Escape when the car has equalized. If it has reached the dramatic stage where the car cabin has filled with water and it has equalized, you must move quickly and effectively to ensure your survival. It takes 60 to 120 seconds (1 to 2 minutes) for a car to fill up with water usually. While there is still air in the car, take slow, deep breaths and focus on what you're doing. Unlock your door, either with the power button (if it is still working) or manually. If the doors are stuck (which they probably will be in most cases, with the pressure being massive), hopefully, you've been busy breaking the window already, as advised in the previous steps.
- Continue to breathe normally until the water is at chest level, then take a deep breath and hold your nose.
- Stay calm. Keep your mouth closed to preserve breath and to prevent water from entering. Swim out through the broken window.

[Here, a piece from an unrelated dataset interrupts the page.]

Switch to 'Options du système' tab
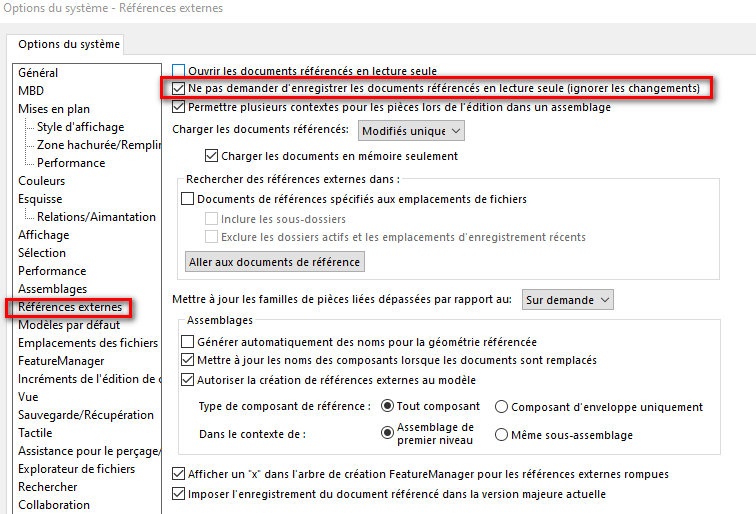756x514 pixels. (69, 44)
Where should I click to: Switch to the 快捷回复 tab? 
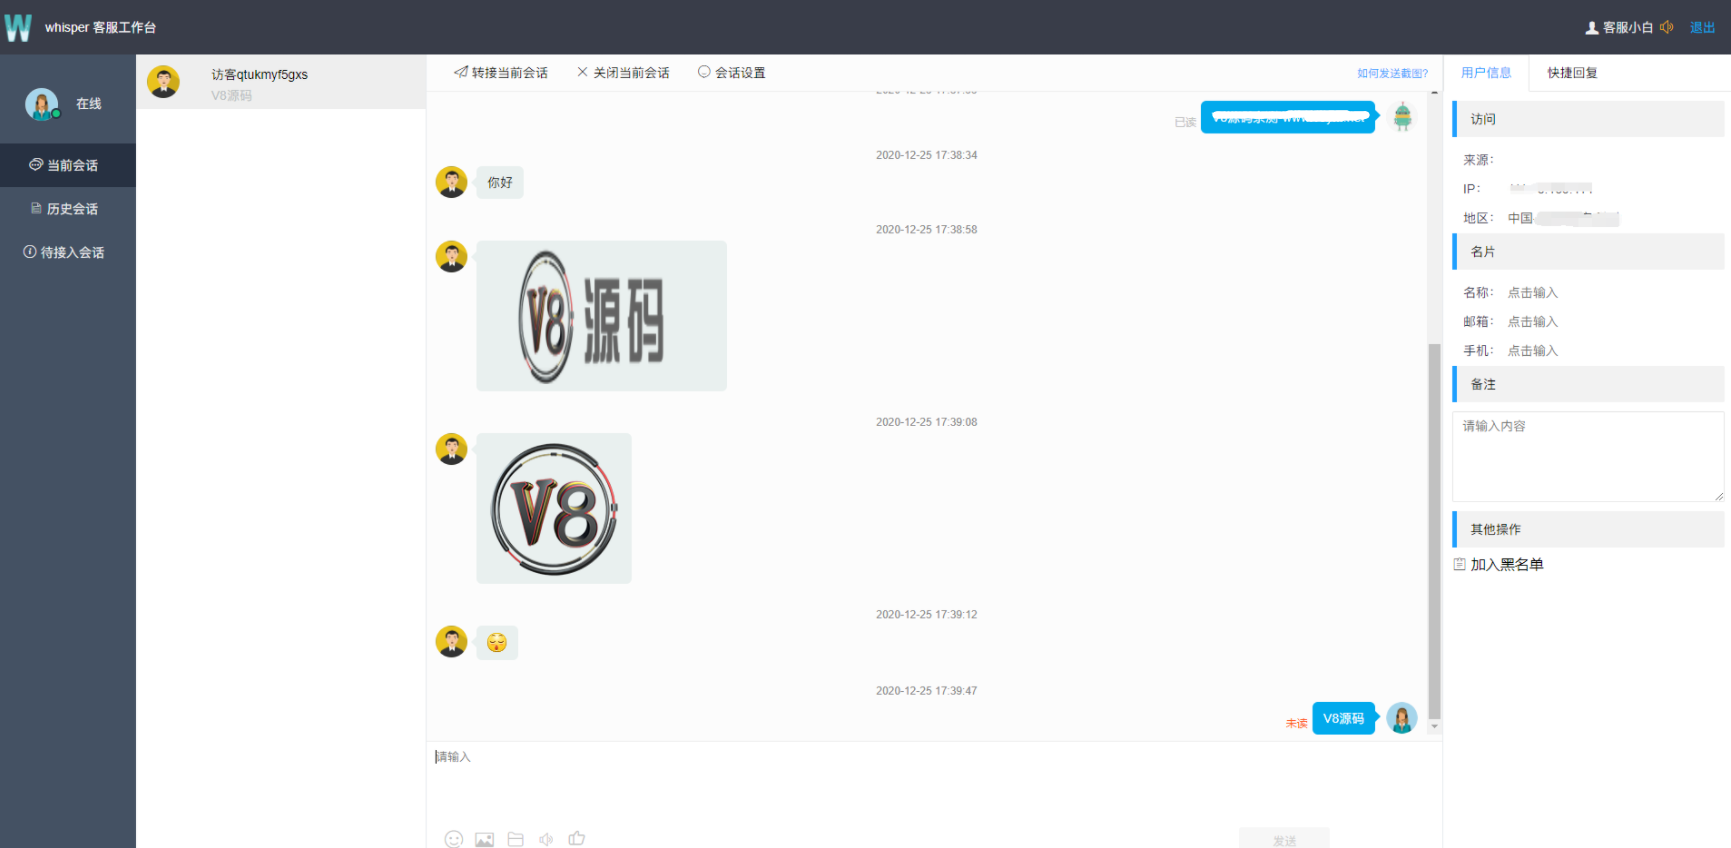[1572, 73]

- If exiting via an open door, place your hand on the door latch. If you are unable to see it, use a physical reference by stretching your hand from your hip and feeling along the door until you locate the latch.
Swim to the surface as quickly as possible. Push off the car and swim to the surface. If you don’t know which way to swim, look for light and swim toward it, or follow any bubbles you see as they will be going up. Be aware of your surroundings as you swim and surface; you may have to deal with a strong current or obstacles such as rocks, concrete bridge supports, or even passing boats. If it's ice-covered water, you'll need to head for the obvious hole created by the car's impact. Do your best to avoid injuring yourself on obstacles, and use branches, supports, and other items to cling to if you're injured or exhausted.
Tip: If you get disoriented while escaping from the vehicle, just follow the air bubbles. The air bubbles rise to the surface, and following them should lead you there.
Seek medical attention as soon as possible. The adrenaline in your bloodstream after the escape may make you unable to detect any injuries you may have sustained in the accident. Hail passing motorists who can call for help on their phones and provide you with warmth, comfort, and a lift to the nearest hospital.
To summarize, please refer to the instructional photo collage below:
Car accidents are scary, but finding yourself in a sinking car is a nightmare scenario. By remaining calm and following some life-saving steps, you can escape a watery grave. You should also keep in mind any children who are in the car with you and make sure they make their escape before you do.